After leaving the conference, Inashvili accused Kramer of lying about not knowing who she was. She also accused former US diplomat Matthew Bryza of falsely accusing her of scratching him.
‘Stop supporting the parties of torturers’
On Sunday, supporters of the Alliance of Patriots blocked the motorway in front of the US Embassy in Tbilisi and set up a stage nearby. Kramer's quarrel with Inashvili was broadcasted on a projector on the stage.
Speaking in front of the thousands gathered, Inashvili called on the US government to ‘stop supporting the parties of torturers’, referring to the formerly ruling United National Movement (UNM) and former members who formed the European Georgian party in early 2017.
The Alliance of Patriots has been critical of the UNM and their leader, Mikheil Saakashvili, for their record on human rights, criminal justice, and the penitentiary system.
Recordings that showed prisoners being tortured that were broadcasted on opposition-leaning TV channels in the run-up of 2012’s parliamentary elections played a major role in mobilising voters against the UNM.
‘The leaders of these parties tortured and killed people. This is not a European, Western way of thinking. You should realise that we respect our homeland’s friends, but […] the immense audacity and disrespect of Kramer and Bryza very much damage our relations’, Inashvili said.
Inashvili also called ‘the likes of Kramer and Bryza’ enemies of US President Donald Trump, who ‘badmouth their own president while in Georgia’.
‘Pro-Russian’ and ‘encouraged by Georgian Dream’
The Alliance of Patriots has long advocated for Georgia to take a neutral military and foreign policy stance and for renewal of dialogue with Russia. They have repeatedly insisted that this is the only way to resolve the territorial conflicts in South Ossetia and Abkhazia.

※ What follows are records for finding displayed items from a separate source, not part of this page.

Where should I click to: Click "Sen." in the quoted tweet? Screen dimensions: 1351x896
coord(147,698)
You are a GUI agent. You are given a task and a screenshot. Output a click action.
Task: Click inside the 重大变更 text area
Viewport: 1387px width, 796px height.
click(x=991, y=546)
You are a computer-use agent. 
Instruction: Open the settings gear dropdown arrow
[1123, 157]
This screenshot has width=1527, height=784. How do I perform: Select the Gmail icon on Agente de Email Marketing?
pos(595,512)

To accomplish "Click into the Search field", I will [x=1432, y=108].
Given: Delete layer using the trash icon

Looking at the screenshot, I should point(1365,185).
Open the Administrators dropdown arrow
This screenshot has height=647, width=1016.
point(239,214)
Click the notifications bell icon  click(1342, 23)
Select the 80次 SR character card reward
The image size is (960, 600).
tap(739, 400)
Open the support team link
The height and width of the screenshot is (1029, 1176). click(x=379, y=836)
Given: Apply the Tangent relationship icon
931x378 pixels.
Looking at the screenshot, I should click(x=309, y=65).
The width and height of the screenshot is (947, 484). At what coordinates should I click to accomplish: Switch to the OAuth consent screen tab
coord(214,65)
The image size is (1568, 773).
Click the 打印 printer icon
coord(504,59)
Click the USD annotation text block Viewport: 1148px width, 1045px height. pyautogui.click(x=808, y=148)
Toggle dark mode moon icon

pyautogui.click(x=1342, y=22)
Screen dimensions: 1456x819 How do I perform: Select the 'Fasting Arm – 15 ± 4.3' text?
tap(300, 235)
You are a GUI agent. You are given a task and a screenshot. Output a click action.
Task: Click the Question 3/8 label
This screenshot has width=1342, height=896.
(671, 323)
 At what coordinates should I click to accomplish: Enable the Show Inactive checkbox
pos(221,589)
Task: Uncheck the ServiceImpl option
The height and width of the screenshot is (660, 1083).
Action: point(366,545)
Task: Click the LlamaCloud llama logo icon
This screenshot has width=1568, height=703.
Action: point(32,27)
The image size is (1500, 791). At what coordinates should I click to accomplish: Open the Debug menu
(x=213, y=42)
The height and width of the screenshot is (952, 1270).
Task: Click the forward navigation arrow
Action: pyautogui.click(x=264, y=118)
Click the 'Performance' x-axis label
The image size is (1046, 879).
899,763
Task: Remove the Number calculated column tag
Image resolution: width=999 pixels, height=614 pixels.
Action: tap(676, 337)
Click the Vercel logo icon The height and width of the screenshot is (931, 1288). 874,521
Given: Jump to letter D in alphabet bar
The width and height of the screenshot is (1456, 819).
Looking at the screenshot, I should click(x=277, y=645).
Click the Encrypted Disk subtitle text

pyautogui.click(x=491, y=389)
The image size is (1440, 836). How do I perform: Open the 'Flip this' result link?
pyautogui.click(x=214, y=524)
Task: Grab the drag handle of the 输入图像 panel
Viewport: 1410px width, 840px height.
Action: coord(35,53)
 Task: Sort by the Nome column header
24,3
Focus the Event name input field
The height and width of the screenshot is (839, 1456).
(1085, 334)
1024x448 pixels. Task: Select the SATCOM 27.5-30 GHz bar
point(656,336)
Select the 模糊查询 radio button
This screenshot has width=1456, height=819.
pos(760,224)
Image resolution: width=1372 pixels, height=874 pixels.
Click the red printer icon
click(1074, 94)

European Georgian and the UNM, as well as many leading civil society groups, describe the party as ‘pro-Russian’ and ‘anti-Western’. European Georgian and the UNM have also accused them of secretly working with the ruling Georgian Dream party.
Speaking to IPN following Sunday’s protest, European Georgia MP Sergi Kapanadze said that protests by the Alliance of Patriots were ‘encouraged’ by Georgian Dream. He also accused the ruling party of providing financial support and of sending their own members to protests.
The party, who gained 6 of 150 seats in the 2016 parliamentary elections, has since made several official trips to the Kremlin, meeting with Russian State Duma MPs.
They also actively endorsed Salome Zurabishvili for president in October 2018, warning against a possible ‘comeback’ by the UNM. Zurabishvili was primarily supported by Georgian Dream.
Inashvili crashed the conference in Tbilisi on the same day that former NATO Secretary-General Anders Fogh Rasmussen suggested Georgia ask for NATO membership with Article 5, the organisation’s mutual defence clause, applying only to territories controlled by the central government.
[Read on OC Media: Georgia debates NATO membership excluding defence of Abkhazia and South Ossetia]
Rasmussen's proposition, later dismissed by James Apathurai, the NATO Secretary General’s Special Representative for the Caucasus and Central Asia, still triggered a short-lived but heated debate between supporters and opponents in Georgia. Inashvili and her party were among the sceptics of the plan.
‘We are not going to be accepted anywhere, let’s stop with these kinds of lies about NATO’, Davit Tarkhan-Mouravi, another of the party’s leaders told protesters on Sunday. ‘Germany and France, key members, openly reject the idea.’
Georgian Dream MP Gia Volski called the Sunday’s rally ‘harmful’, criticising Inashvili’s party for ‘equating Kramer’s conduct with the US’.